Vastese calcio, cresce la curiosità

I tifosi attendono lunedì per il passaggio di proprietà. Domani il derby a Cupello
VASTO. Cresce la curiosità sul futuro della Vastese calcio. La cessione della società dal presidente Franco Bolami all'imprenditore casertano Raffaele Esposito sembrerebbe cosa fatta, eppure in città si respira un clima di grande prudenza. La firma verrà messa lunedì. Fino ad allora l'assessore allo sport, Carlo Della Penna, preferisce non rilasciare alcuna dichiarazione. Tace dopo diversi comunicati stampa, anche il presidente uscente, Franco Bolami. Ed è proprio lui l'ago della bilancia. Senza la sua volontà non si va da nessuna parte. Certo, la squadra non attraversa un periodo felice ed ha assolutamente bisogno di certezze. Diversi calciatori sono andati via: Luca Pizzo, Rdolfo De Vivo, Pablo Lucero, Thiago Menna e Alessio Sputore sembrano destinati ad altre squadre e così pure il cannoniere Francesco De Filippo, capitan Roberto Marcelli e Diego Coppola. Altri trasferimenti potrebbero esserci oggi. Agli allenamenti partecipano ben pochi atleti. Tutti si chiedono quale sarà la squadra che mister Federico Del Grosso riuscirà a formare domani per il derby con il Cupello. È vero che stanno arrivando dei rinforzi, ma il numero di arrivi è minore delle partenze. Dallo scorso settembre è stato un susseguirsi di colpi di scena.

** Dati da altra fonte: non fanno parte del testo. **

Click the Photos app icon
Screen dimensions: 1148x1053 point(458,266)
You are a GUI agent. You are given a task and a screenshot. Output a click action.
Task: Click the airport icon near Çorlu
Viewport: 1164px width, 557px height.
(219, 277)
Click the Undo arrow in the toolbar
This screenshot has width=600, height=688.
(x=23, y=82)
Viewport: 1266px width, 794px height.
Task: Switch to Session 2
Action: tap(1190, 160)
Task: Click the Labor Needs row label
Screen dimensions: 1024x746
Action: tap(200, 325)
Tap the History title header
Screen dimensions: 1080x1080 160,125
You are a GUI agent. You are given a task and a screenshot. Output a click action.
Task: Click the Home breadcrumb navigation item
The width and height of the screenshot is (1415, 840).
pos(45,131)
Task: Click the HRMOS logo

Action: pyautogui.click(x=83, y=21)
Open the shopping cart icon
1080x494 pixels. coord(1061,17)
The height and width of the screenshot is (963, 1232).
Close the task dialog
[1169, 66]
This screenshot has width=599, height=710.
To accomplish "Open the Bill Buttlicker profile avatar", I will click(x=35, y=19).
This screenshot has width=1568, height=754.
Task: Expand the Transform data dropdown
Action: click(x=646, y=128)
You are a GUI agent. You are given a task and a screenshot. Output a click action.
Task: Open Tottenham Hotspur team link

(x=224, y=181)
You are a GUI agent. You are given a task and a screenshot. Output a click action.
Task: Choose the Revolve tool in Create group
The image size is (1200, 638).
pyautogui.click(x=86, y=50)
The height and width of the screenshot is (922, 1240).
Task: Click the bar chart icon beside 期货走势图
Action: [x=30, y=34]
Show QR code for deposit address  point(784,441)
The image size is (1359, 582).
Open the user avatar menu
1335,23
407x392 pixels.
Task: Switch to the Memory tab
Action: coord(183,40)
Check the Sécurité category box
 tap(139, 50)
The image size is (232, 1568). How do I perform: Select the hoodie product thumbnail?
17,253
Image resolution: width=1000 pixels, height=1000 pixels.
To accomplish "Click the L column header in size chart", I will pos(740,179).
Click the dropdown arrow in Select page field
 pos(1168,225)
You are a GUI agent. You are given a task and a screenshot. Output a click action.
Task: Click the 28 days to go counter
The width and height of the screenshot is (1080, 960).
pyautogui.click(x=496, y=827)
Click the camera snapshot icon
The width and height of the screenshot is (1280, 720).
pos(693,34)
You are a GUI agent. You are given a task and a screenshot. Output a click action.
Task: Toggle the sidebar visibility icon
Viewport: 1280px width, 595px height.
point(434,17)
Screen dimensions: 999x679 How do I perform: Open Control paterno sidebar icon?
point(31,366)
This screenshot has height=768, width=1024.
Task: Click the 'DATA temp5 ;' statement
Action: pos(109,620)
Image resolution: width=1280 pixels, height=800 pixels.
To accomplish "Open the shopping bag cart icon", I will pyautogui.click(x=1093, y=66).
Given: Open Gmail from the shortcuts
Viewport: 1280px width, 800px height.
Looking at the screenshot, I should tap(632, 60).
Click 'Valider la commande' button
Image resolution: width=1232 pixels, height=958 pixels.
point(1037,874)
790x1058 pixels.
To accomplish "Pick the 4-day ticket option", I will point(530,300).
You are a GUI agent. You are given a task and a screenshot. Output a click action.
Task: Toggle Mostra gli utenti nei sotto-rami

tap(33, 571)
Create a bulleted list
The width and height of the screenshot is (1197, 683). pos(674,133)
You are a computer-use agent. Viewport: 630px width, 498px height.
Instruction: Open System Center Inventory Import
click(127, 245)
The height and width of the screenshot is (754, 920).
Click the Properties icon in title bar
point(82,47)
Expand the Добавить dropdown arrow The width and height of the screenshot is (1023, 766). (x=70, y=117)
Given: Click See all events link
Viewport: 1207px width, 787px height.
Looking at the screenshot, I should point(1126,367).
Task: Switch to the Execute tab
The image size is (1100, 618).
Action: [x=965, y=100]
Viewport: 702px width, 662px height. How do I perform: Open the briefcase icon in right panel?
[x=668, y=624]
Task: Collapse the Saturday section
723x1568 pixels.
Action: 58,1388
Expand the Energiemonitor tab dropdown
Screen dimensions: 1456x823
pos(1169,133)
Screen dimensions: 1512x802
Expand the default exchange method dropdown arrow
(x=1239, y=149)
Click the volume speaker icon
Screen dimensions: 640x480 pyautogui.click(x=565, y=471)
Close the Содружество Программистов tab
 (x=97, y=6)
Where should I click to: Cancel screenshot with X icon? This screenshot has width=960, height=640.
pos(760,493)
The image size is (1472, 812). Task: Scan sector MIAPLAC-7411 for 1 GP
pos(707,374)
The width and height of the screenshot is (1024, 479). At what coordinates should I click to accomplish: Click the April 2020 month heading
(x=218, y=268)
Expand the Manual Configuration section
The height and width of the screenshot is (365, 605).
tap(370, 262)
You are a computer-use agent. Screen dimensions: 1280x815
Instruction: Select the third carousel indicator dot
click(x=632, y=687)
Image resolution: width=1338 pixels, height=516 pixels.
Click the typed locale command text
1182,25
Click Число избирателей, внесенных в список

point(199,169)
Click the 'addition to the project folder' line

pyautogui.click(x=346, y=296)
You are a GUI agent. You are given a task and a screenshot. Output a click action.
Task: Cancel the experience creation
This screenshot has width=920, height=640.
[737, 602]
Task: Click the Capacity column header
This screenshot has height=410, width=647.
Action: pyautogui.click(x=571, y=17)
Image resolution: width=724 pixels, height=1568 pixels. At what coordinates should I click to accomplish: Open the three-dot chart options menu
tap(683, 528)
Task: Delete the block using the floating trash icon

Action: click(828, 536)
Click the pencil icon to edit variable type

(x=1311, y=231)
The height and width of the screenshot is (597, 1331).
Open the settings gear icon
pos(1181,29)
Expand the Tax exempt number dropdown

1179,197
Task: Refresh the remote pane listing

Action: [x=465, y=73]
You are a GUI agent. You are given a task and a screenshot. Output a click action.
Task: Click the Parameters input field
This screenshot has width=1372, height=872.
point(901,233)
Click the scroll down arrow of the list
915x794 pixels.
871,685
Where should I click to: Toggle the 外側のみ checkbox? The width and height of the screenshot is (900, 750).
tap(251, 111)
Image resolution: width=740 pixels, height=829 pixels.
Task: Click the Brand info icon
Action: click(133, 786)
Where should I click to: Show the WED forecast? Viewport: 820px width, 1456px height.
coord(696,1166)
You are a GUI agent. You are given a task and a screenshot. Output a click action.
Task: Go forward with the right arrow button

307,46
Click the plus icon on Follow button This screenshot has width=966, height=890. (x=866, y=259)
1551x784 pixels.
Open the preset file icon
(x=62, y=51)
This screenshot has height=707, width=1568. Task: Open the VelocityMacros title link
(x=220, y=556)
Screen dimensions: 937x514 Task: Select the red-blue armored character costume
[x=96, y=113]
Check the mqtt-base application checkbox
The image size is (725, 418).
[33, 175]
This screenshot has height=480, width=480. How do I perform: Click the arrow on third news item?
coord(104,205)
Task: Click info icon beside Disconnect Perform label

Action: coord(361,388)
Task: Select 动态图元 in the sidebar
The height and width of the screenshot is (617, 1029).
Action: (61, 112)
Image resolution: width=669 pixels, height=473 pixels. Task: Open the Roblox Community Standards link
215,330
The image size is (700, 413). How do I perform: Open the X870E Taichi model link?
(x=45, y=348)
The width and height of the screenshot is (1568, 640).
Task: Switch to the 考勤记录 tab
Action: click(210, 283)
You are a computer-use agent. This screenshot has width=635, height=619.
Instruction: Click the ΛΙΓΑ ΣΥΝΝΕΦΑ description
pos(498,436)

Intanto il gruppo Avanti Vasto precisa in una nota: «La curva sud Vasto, non ha capi, ma solo una bandiera, quella biancorossa. Abbiamo deciso di buttare giù due righe dopo aver letto di fantomatici capi in articoli di giornale tendenziosi che potrebbero essere propedeutici alla presenza di alcune figure che nulla hanno a che fare con noi e mai l'avranno. Noi e solo noi abbiamo accompagnato la Vastese in questi anni su ogni campo, in ogni momento. Noi stiamo pagando per questa scellerata gestione. Quei gradoni non vogliono capi ma solo partecipazione, grinta e passione». (p.c.)